I'm doing binary classification over some documents whose features are already extracted and given in a text file. My problem is that there are textual features and numerical features like years and some other. One sample is given in this format:
label |title text |otherText text |numFeature1 number |numFeature2 number
I'm following the documentation about feature unions but their use case is a bit different. I do not extract the the features from another feature because these numerical features are already given.
Currently I'm using the setup in the following way:
pipeline = Pipeline([
('features', Features()),
('union', FeatureUnion(
transformer_list=[
('title', Pipeline([
('selector', ItemSelector(key='title')),
('tfidf', TfidfVectorizer()),
])),
('otherText', Pipeline([
('selector', ItemSelector(key='otherText')),
('tfidf', TfidfVectorizer()),
])),
('numFeature1', Pipeline([
('selector', ItemSelector(key='numFeature1')),
])),
('numFeature2', Pipeline([
('selector', ItemSelector(key='numFeature2')),
])),
],
)),
('classifier', MultinomialNB()),
])
The Feature class is also adopted from the documentation:
class Features(BaseEstimator, TransformerMixin):
def fit(self, x, y=None):
return self
def transform(self, posts):
features = np.recarray(shape=(len(posts),),
dtype=[('title', object),('otherText', object),
('numFeature1', object),('numFeature2', object)])
for i, text in enumerate(posts):
l = re.split("\|\w+", text)
features['title'][i] = l[1]
features['otherText'][i] = l[2]
features['numFeature1'][i] = l[3]
features['numFeature2'][i] = l[4]
return features
My Problem is now: How do I add the numerical features into the FeatureUnion? When using a CountVectorizer i get "ValueError: empty vocabulary; perhaps the documents only contain stop words" and using a DictVectorizer with only one entry doesn't strike me as the way to go.
ValueError: blocks[0,:] has incompatible row dimensions
– lup3x

== RECORDS SHOWN ==
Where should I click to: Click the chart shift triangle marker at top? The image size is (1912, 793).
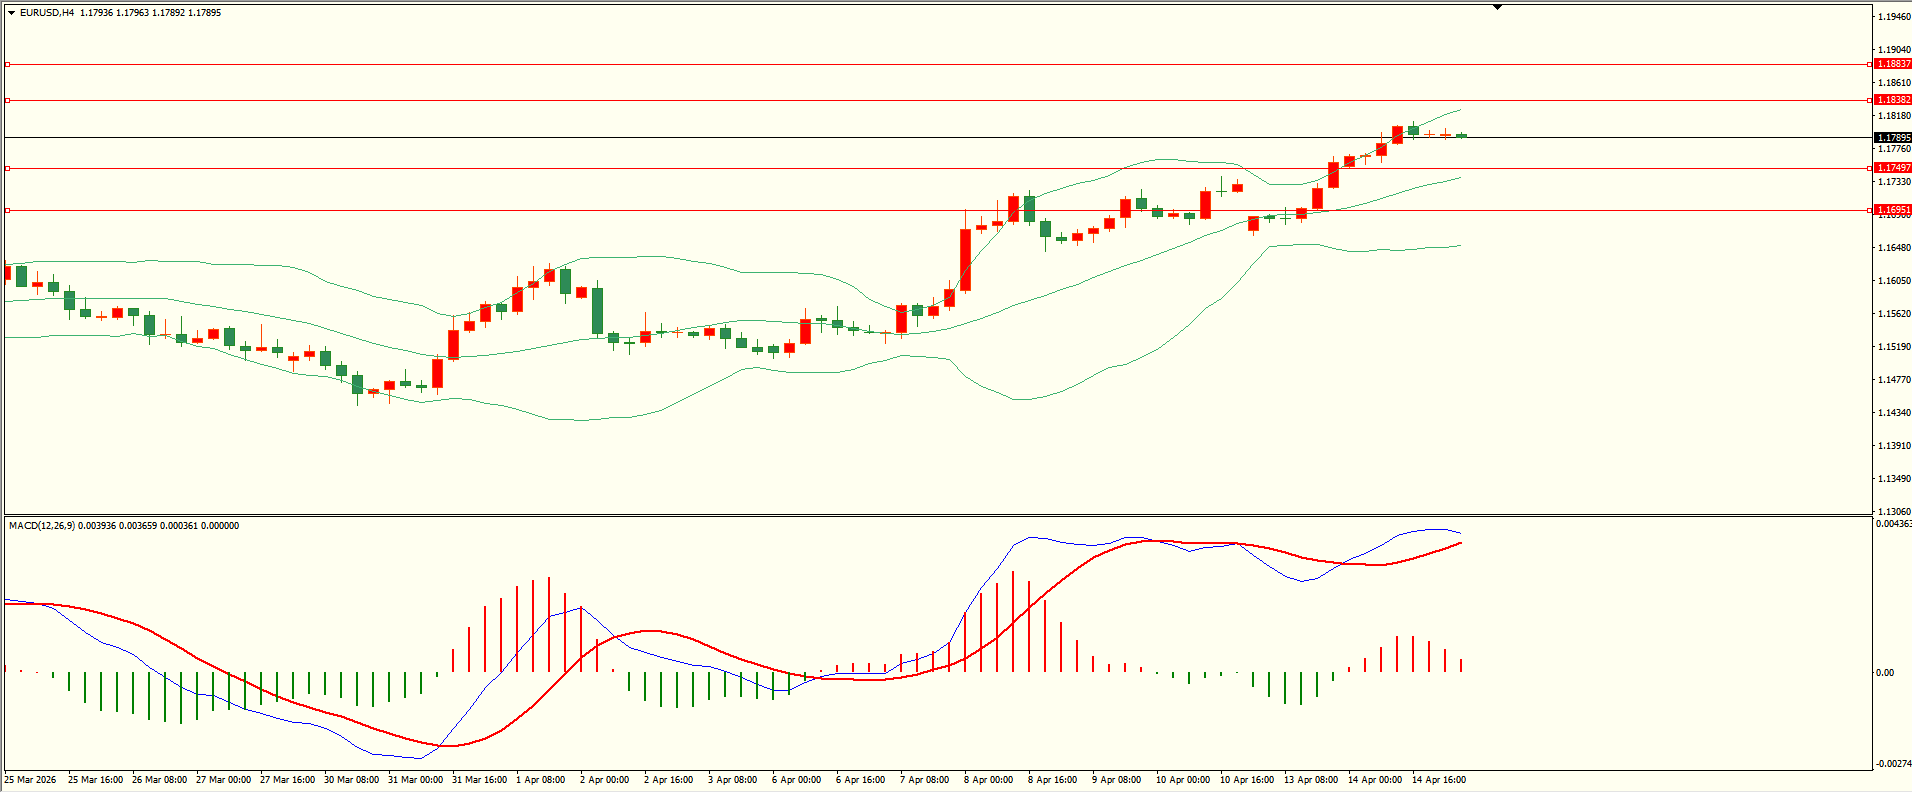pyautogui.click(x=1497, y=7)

--

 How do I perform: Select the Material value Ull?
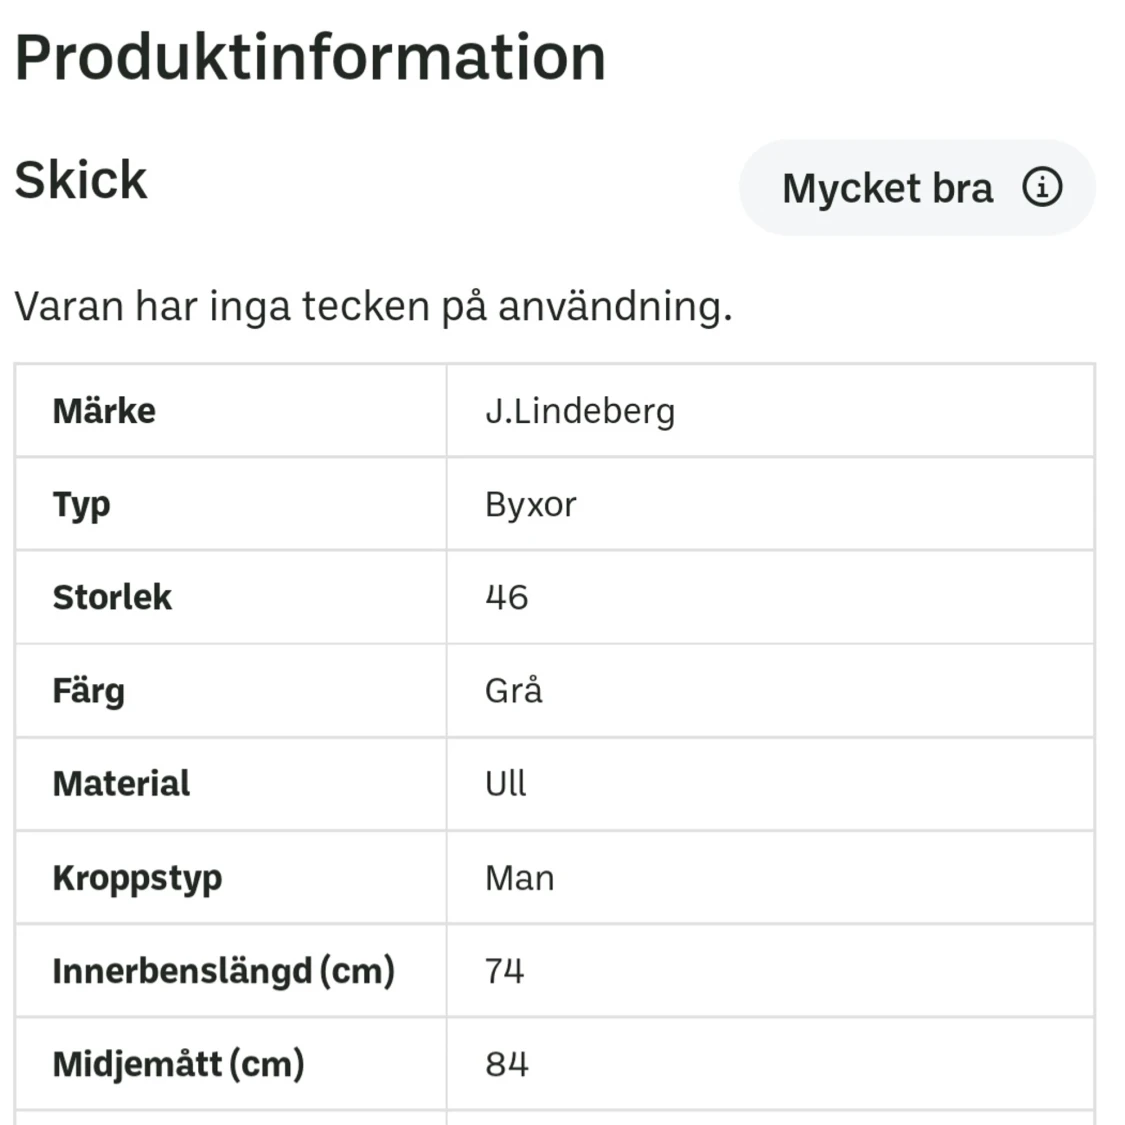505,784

...

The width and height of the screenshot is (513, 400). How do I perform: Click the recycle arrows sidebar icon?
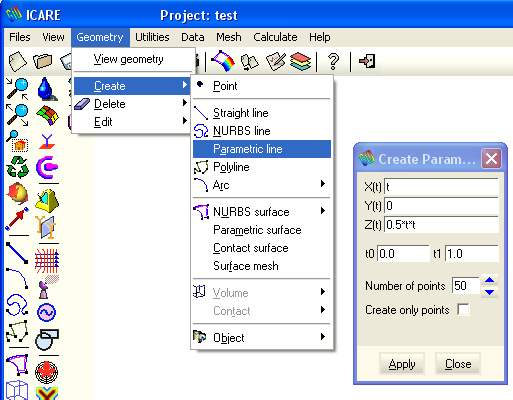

== TASKS ==
**a.** In the forum post on mixing textual and numerical features, which classifier is the final step of the pipeline?
**b.** Rewrite the stretch of the forum post from "I'm doing binary" through "are already given.", changing "binary classification" to "multiclass classification".
Answer from the text alone.

== ANSWER SET ==
**a.** MultinomialNB

**b.**
I'm doing multiclass classification over some documents whose features are already extracted and given in a text file. My problem is that there are textual features and numerical features like years and some other. One sample is given in this format:
label |title text |otherText text |numFeature1 number |numFeature2 number
I'm following the documentation about feature unions but their use case is a bit different. I do not extract the the features from another feature because these numerical features are already given.